* **Task objective**: Copy the following entries line for line, with no changes.

* **Stored records**:
Start

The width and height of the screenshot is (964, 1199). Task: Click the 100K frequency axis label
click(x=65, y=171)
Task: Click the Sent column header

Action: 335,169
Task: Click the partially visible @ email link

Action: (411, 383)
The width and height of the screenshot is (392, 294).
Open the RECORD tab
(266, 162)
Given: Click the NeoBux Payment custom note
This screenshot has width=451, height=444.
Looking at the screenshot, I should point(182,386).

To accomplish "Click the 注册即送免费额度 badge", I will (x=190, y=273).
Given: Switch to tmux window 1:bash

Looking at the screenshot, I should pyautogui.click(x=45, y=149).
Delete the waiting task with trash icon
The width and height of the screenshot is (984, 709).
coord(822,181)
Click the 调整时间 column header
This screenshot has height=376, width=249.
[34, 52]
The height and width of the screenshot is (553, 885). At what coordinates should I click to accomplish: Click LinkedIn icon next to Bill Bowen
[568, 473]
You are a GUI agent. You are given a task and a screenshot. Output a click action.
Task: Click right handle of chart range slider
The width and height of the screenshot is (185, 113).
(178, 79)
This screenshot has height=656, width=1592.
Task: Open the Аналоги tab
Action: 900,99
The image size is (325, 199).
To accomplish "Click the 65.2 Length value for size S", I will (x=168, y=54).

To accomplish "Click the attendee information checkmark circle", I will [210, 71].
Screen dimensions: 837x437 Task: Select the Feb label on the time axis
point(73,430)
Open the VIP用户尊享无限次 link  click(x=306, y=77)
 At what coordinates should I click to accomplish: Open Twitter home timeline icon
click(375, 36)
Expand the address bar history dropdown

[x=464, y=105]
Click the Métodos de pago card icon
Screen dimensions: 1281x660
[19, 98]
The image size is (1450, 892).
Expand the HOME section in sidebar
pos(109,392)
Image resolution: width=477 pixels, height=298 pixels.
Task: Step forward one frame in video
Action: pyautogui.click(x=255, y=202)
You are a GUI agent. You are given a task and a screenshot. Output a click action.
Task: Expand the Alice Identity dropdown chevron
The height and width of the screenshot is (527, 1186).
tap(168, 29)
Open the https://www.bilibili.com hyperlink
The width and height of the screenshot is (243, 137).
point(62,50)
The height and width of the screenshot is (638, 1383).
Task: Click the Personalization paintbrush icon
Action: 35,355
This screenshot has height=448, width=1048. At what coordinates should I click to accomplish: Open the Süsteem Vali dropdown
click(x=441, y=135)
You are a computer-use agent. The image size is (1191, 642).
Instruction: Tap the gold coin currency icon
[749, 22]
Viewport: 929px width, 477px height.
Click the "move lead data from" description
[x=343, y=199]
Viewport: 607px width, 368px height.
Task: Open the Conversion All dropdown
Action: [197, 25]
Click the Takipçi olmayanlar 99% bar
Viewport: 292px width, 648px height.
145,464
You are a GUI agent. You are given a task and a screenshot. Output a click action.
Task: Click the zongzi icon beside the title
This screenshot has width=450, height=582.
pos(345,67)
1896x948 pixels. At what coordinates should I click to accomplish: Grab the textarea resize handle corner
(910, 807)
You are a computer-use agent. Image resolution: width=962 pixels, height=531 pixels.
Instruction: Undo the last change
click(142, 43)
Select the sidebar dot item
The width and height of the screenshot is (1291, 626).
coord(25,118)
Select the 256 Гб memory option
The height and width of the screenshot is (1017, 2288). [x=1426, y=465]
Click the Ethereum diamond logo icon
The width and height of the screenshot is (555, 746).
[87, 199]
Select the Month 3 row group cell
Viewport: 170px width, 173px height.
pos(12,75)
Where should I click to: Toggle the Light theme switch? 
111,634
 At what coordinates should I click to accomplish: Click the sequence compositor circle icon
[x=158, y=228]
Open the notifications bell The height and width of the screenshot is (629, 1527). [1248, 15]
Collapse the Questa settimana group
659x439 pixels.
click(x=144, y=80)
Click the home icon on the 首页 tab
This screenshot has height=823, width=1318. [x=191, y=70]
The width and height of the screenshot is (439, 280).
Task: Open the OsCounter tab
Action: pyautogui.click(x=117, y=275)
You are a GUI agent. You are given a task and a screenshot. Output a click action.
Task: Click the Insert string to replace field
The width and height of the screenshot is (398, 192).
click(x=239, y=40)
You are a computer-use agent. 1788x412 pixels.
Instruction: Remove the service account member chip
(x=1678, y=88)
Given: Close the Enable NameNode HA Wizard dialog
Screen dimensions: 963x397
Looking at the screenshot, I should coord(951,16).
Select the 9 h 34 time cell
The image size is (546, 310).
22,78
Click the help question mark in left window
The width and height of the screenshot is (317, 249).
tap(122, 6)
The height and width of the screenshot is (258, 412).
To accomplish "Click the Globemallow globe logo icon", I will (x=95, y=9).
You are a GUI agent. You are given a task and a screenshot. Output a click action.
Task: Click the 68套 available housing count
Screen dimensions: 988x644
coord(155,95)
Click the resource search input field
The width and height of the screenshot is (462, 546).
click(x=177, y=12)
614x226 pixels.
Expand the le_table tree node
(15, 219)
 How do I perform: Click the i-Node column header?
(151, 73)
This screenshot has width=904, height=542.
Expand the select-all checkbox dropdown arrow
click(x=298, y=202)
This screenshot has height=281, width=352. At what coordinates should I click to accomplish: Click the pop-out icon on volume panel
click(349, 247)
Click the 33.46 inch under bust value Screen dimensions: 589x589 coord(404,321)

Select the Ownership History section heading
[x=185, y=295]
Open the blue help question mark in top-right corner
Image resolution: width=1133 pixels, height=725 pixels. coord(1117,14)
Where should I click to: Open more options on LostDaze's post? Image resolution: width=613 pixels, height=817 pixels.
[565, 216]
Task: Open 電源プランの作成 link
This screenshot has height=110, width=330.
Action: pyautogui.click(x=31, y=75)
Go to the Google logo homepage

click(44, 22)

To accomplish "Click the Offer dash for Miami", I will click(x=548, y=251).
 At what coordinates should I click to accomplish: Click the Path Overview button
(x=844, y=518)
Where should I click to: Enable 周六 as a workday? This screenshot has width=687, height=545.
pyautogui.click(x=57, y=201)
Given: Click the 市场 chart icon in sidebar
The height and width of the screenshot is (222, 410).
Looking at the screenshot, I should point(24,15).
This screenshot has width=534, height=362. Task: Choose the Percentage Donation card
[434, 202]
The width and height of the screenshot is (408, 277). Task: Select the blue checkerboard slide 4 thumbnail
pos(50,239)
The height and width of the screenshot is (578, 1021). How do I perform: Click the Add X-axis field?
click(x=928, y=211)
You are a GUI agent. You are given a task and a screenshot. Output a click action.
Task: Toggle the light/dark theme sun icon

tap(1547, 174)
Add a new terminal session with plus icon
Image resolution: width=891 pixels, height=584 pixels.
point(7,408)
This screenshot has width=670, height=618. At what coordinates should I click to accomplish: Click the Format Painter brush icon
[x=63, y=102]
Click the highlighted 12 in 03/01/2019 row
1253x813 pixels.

End

* **Exercise output**:
The width and height of the screenshot is (964, 1199). Task: Click the 100K frequency axis label
click(x=65, y=171)
Task: Click the Sent column header

Action: 335,169
Task: Click the partially visible @ email link

Action: (411, 383)
The width and height of the screenshot is (392, 294).
Open the RECORD tab
(266, 162)
Given: Click the NeoBux Payment custom note
This screenshot has width=451, height=444.
Looking at the screenshot, I should point(182,386).

To accomplish "Click the 注册即送免费额度 badge", I will (x=190, y=273).
Given: Switch to tmux window 1:bash

Looking at the screenshot, I should pyautogui.click(x=45, y=149).
Delete the waiting task with trash icon
The width and height of the screenshot is (984, 709).
coord(822,181)
Click the 调整时间 column header
This screenshot has height=376, width=249.
[34, 52]
The height and width of the screenshot is (553, 885). At what coordinates should I click to accomplish: Click LinkedIn icon next to Bill Bowen
[568, 473]
You are a GUI agent. You are given a task and a screenshot. Output a click action.
Task: Click right handle of chart range slider
The width and height of the screenshot is (185, 113).
(178, 79)
This screenshot has height=656, width=1592.
Task: Open the Аналоги tab
Action: 900,99
The image size is (325, 199).
To accomplish "Click the 65.2 Length value for size S", I will (x=168, y=54).

To accomplish "Click the attendee information checkmark circle", I will [210, 71].
Screen dimensions: 837x437 Task: Select the Feb label on the time axis
point(73,430)
Open the VIP用户尊享无限次 link  click(x=306, y=77)
 At what coordinates should I click to accomplish: Open Twitter home timeline icon
click(375, 36)
Expand the address bar history dropdown

[x=464, y=105]
Click the Métodos de pago card icon
Screen dimensions: 1281x660
[19, 98]
The image size is (1450, 892).
Expand the HOME section in sidebar
pos(109,392)
Image resolution: width=477 pixels, height=298 pixels.
Task: Step forward one frame in video
Action: pyautogui.click(x=255, y=202)
You are a GUI agent. You are given a task and a screenshot. Output a click action.
Task: Expand the Alice Identity dropdown chevron
The height and width of the screenshot is (527, 1186).
tap(168, 29)
Open the https://www.bilibili.com hyperlink
The width and height of the screenshot is (243, 137).
point(62,50)
The height and width of the screenshot is (638, 1383).
Task: Click the Personalization paintbrush icon
Action: 35,355
This screenshot has height=448, width=1048. At what coordinates should I click to accomplish: Open the Süsteem Vali dropdown
click(x=441, y=135)
You are a computer-use agent. The image size is (1191, 642).
Instruction: Tap the gold coin currency icon
[749, 22]
Viewport: 929px width, 477px height.
Click the "move lead data from" description
[x=343, y=199]
Viewport: 607px width, 368px height.
Task: Open the Conversion All dropdown
Action: [197, 25]
Click the Takipçi olmayanlar 99% bar
Viewport: 292px width, 648px height.
145,464
You are a GUI agent. You are given a task and a screenshot. Output a click action.
Task: Click the zongzi icon beside the title
This screenshot has width=450, height=582.
pos(345,67)
1896x948 pixels. At what coordinates should I click to accomplish: Grab the textarea resize handle corner
(910, 807)
You are a computer-use agent. Image resolution: width=962 pixels, height=531 pixels.
Instruction: Undo the last change
click(142, 43)
Select the sidebar dot item
The width and height of the screenshot is (1291, 626).
coord(25,118)
Select the 256 Гб memory option
The height and width of the screenshot is (1017, 2288). [x=1426, y=465]
Click the Ethereum diamond logo icon
The width and height of the screenshot is (555, 746).
[87, 199]
Select the Month 3 row group cell
Viewport: 170px width, 173px height.
pos(12,75)
Where should I click to: Toggle the Light theme switch? 
111,634
 At what coordinates should I click to accomplish: Click the sequence compositor circle icon
[x=158, y=228]
Open the notifications bell The height and width of the screenshot is (629, 1527). [1248, 15]
Collapse the Questa settimana group
659x439 pixels.
click(x=144, y=80)
Click the home icon on the 首页 tab
This screenshot has height=823, width=1318. [x=191, y=70]
The width and height of the screenshot is (439, 280).
Task: Open the OsCounter tab
Action: pyautogui.click(x=117, y=275)
You are a GUI agent. You are given a task and a screenshot. Output a click action.
Task: Click the Insert string to replace field
The width and height of the screenshot is (398, 192).
click(x=239, y=40)
You are a computer-use agent. 1788x412 pixels.
Instruction: Remove the service account member chip
(x=1678, y=88)
Given: Close the Enable NameNode HA Wizard dialog
Screen dimensions: 963x397
Looking at the screenshot, I should coord(951,16).
Select the 9 h 34 time cell
The image size is (546, 310).
22,78
Click the help question mark in left window
The width and height of the screenshot is (317, 249).
tap(122, 6)
The height and width of the screenshot is (258, 412).
To accomplish "Click the Globemallow globe logo icon", I will (x=95, y=9).
You are a GUI agent. You are given a task and a screenshot. Output a click action.
Task: Click the 68套 available housing count
Screen dimensions: 988x644
coord(155,95)
Click the resource search input field
The width and height of the screenshot is (462, 546).
click(x=177, y=12)
614x226 pixels.
Expand the le_table tree node
(15, 219)
 How do I perform: Click the i-Node column header?
(151, 73)
This screenshot has width=904, height=542.
Expand the select-all checkbox dropdown arrow
click(x=298, y=202)
This screenshot has height=281, width=352. At what coordinates should I click to accomplish: Click the pop-out icon on volume panel
click(349, 247)
Click the 33.46 inch under bust value Screen dimensions: 589x589 coord(404,321)

Select the Ownership History section heading
[x=185, y=295]
Open the blue help question mark in top-right corner
Image resolution: width=1133 pixels, height=725 pixels. coord(1117,14)
Where should I click to: Open more options on LostDaze's post? Image resolution: width=613 pixels, height=817 pixels.
[565, 216]
Task: Open 電源プランの作成 link
This screenshot has height=110, width=330.
Action: pyautogui.click(x=31, y=75)
Go to the Google logo homepage

click(44, 22)

To accomplish "Click the Offer dash for Miami", I will click(x=548, y=251).
 At what coordinates should I click to accomplish: Click the Path Overview button
(x=844, y=518)
Where should I click to: Enable 周六 as a workday? This screenshot has width=687, height=545.
pyautogui.click(x=57, y=201)
Given: Click the 市场 chart icon in sidebar
The height and width of the screenshot is (222, 410).
Looking at the screenshot, I should point(24,15).
This screenshot has width=534, height=362. Task: Choose the Percentage Donation card
[434, 202]
The width and height of the screenshot is (408, 277). Task: Select the blue checkerboard slide 4 thumbnail
pos(50,239)
The height and width of the screenshot is (578, 1021). How do I perform: Click the Add X-axis field?
click(x=928, y=211)
You are a GUI agent. You are given a task and a screenshot. Output a click action.
Task: Toggle the light/dark theme sun icon

tap(1547, 174)
Add a new terminal session with plus icon
Image resolution: width=891 pixels, height=584 pixels.
point(7,408)
This screenshot has width=670, height=618. At what coordinates should I click to accomplish: Click the Format Painter brush icon
[x=63, y=102]
Click the highlighted 12 in 03/01/2019 row
1253x813 pixels.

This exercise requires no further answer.